» **Deine Aufgabe**
Schreibe die Zeilen ab der Zeile mit „Click the Tap to tag a location label“ bis einschließlich der Zeile mit „point(1373,49)“ erneut auf und tausche dabei „screenshot“ gegen „screen capture“ aus. Lass die Bilder in deiner Antwort weg.

» **Vorliegende Daten**
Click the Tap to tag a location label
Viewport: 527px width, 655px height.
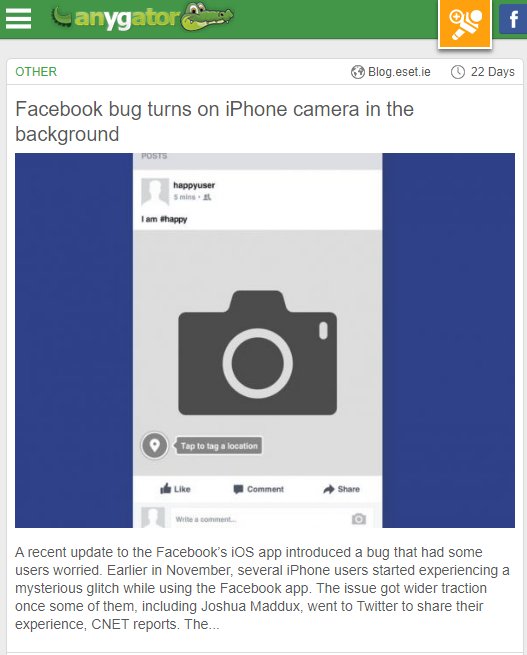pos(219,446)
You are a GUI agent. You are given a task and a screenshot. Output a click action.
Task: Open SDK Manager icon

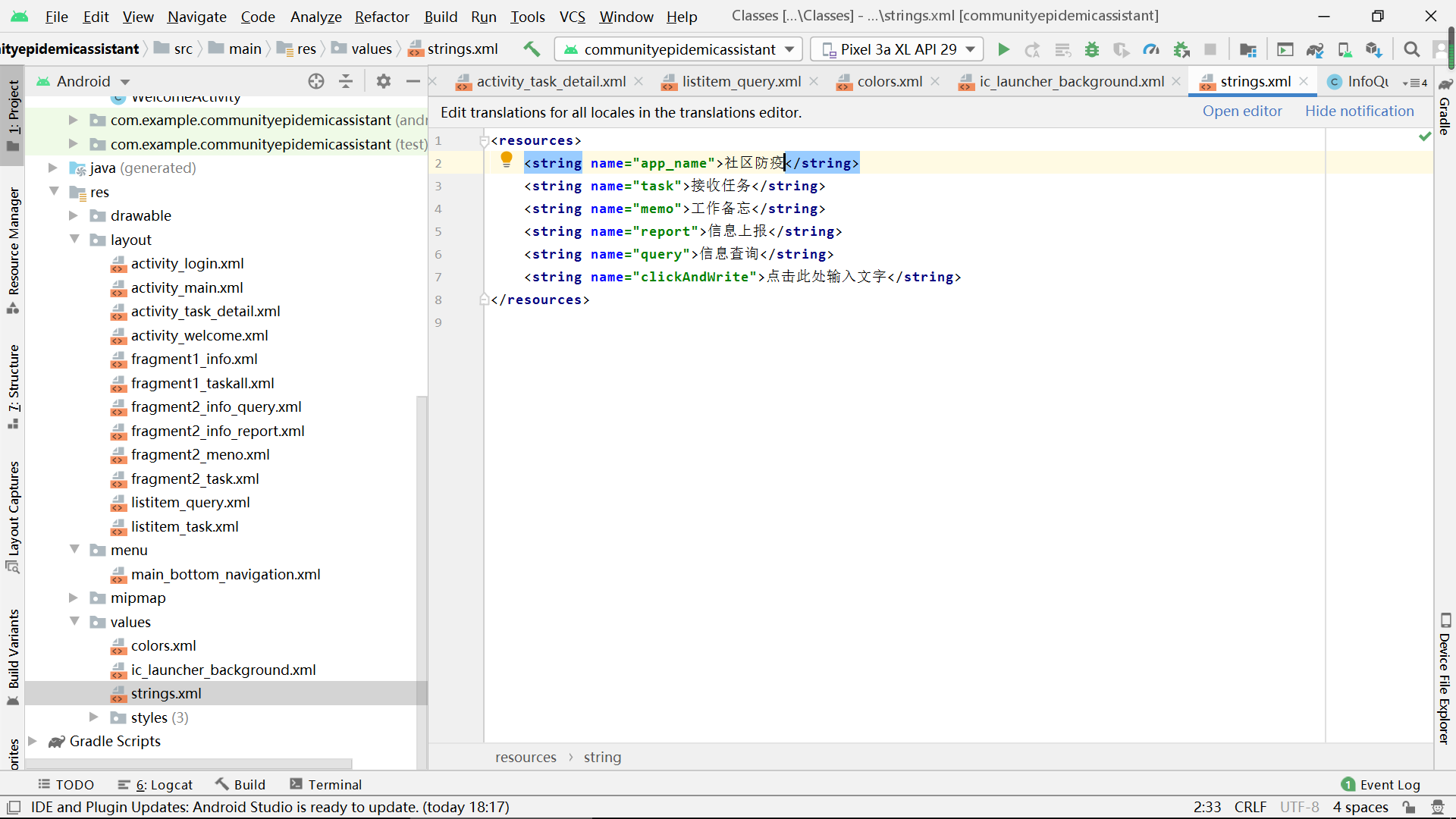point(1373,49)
---
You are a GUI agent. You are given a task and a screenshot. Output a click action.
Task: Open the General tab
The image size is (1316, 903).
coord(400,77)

» **Richtige Antwort**
Click the Tap to tag a location label
Viewport: 527px width, 655px height.
pos(219,446)
You are a GUI agent. You are given a task and a screen capture. Output a click action.
Task: Open SDK Manager icon

point(1373,49)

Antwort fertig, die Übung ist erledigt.